>> start Material provided

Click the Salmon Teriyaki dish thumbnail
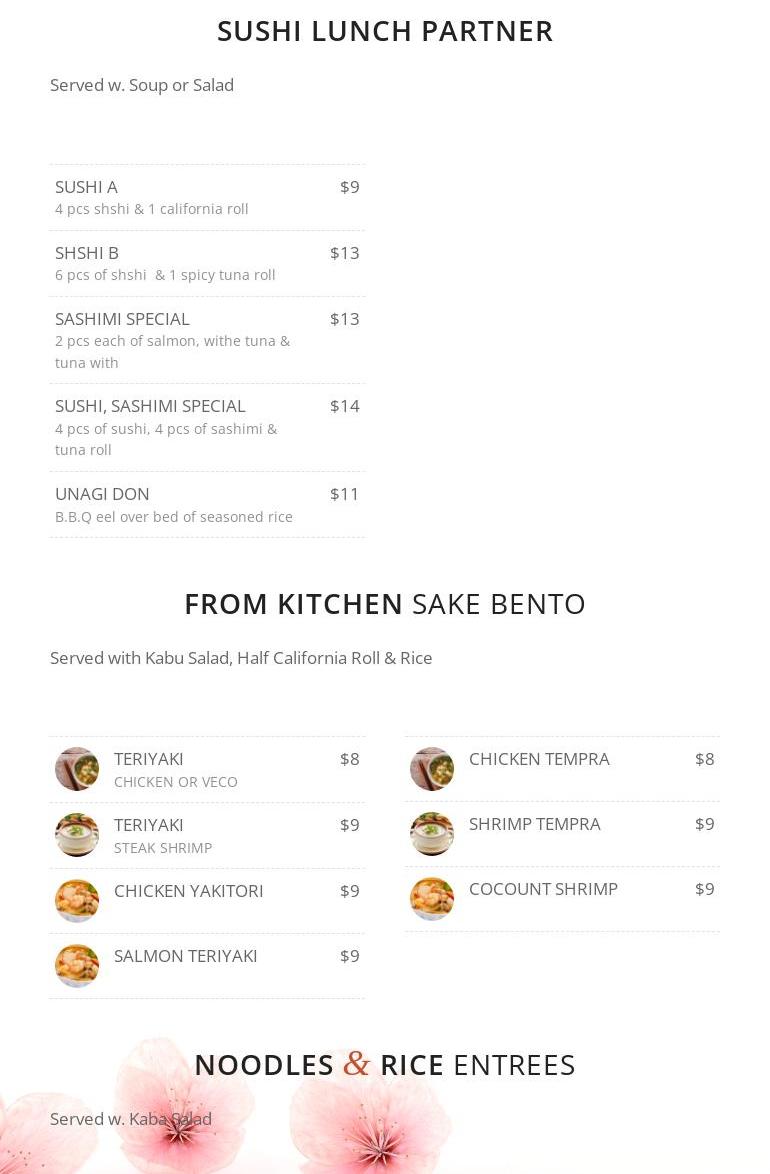Image resolution: width=770 pixels, height=1174 pixels. (77, 966)
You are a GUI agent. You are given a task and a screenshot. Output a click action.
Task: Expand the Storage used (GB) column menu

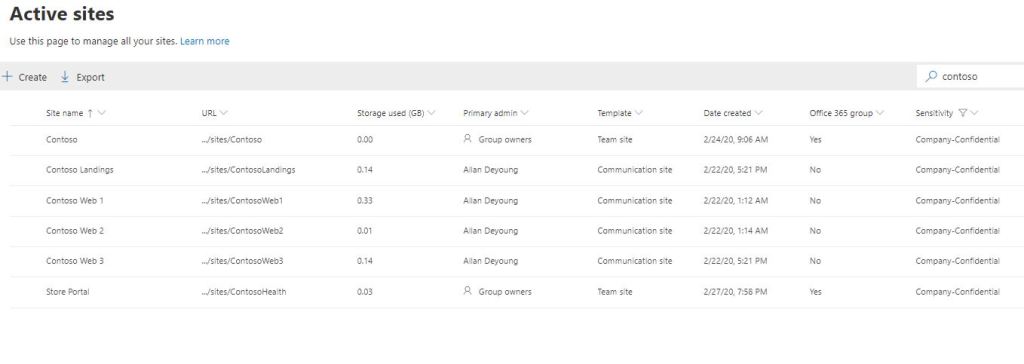432,113
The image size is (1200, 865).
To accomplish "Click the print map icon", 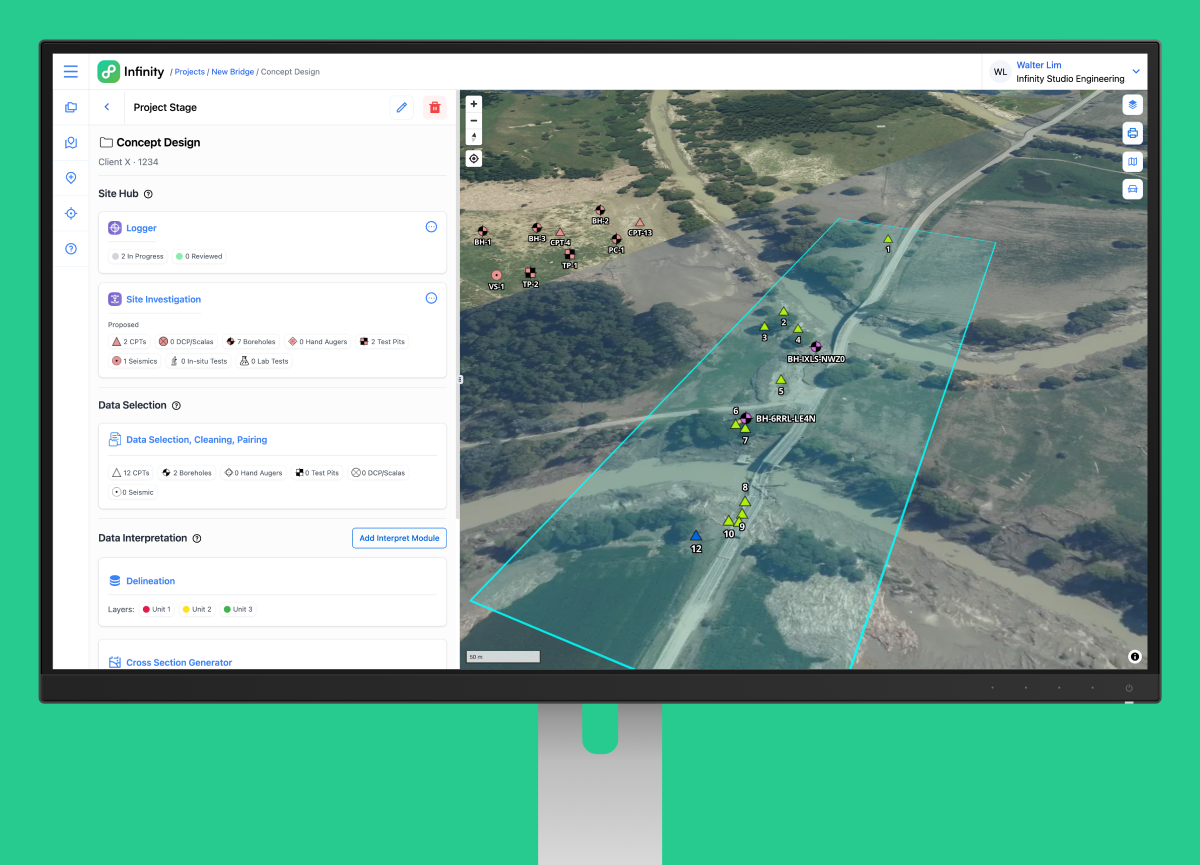I will click(x=1132, y=133).
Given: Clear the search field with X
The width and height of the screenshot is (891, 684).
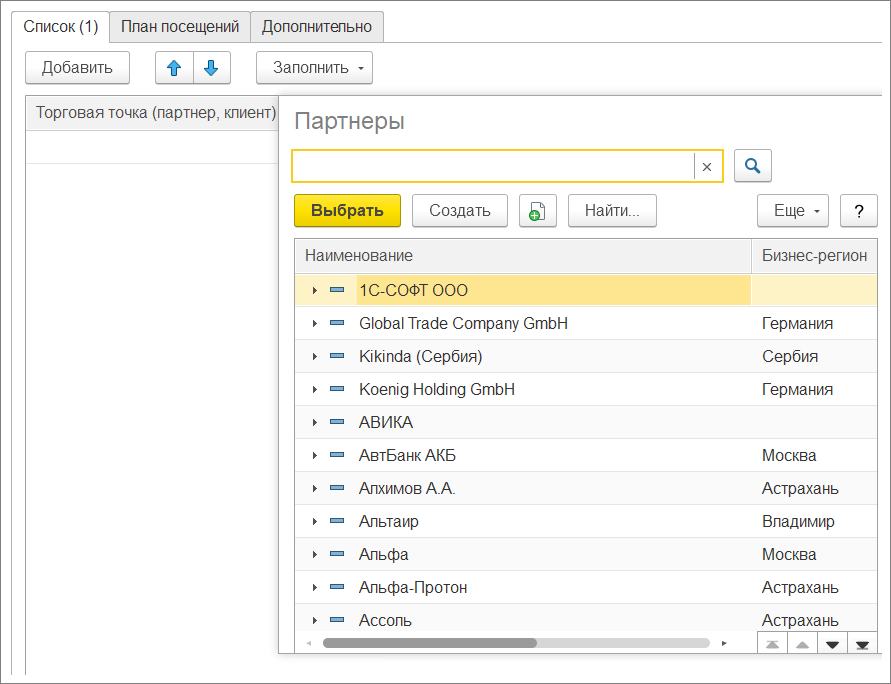Looking at the screenshot, I should pyautogui.click(x=707, y=166).
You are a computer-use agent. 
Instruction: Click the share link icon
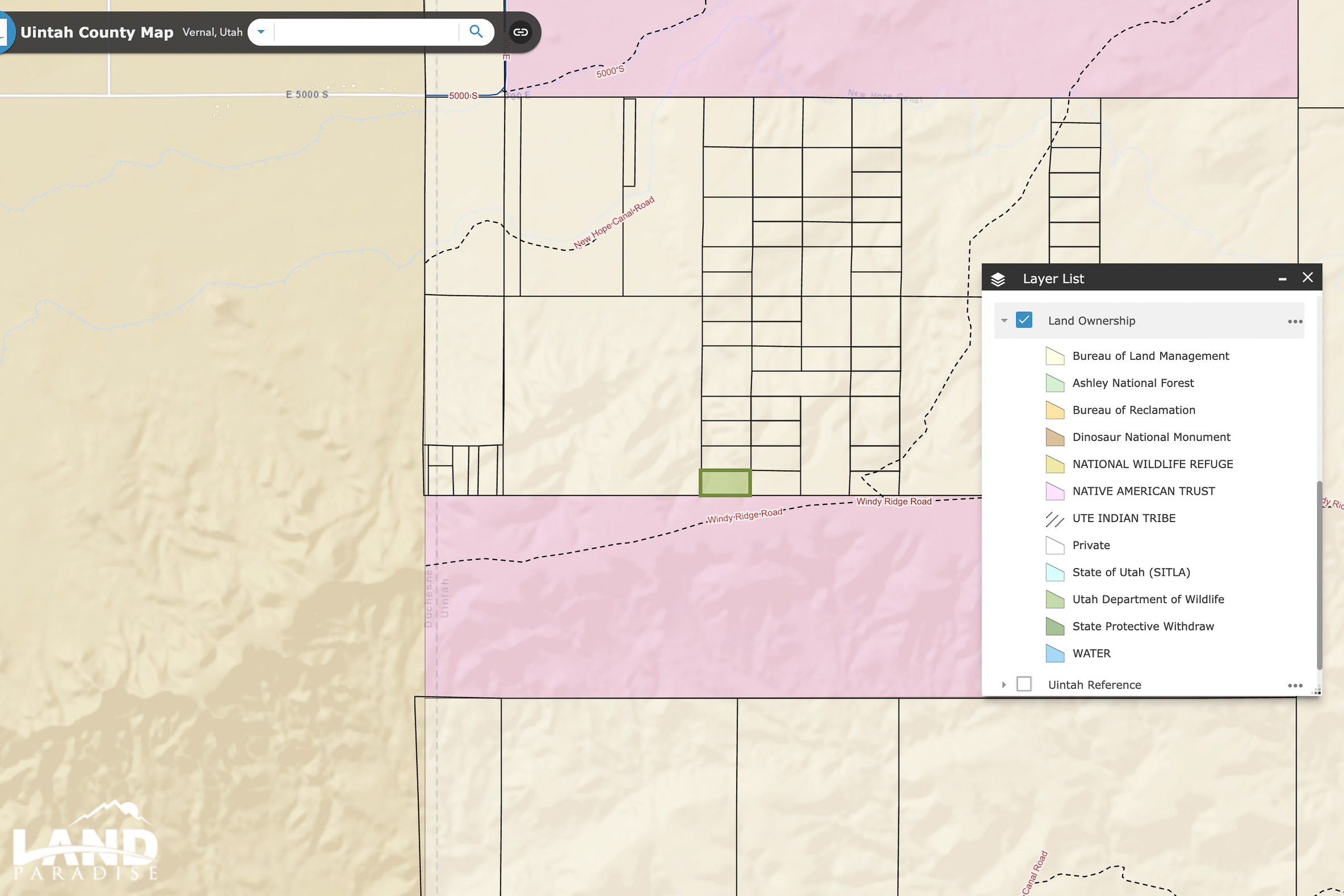point(520,32)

>> end Material provided

**Task prompt**:
Can you reproduce, word for word, the part of the records that opens with the line containing "You are a computer-use agent." and closes with the end of the records, leaving the pictures out?

**Task output**:
You are a computer-use agent. 
Instruction: Click the share link icon
point(520,32)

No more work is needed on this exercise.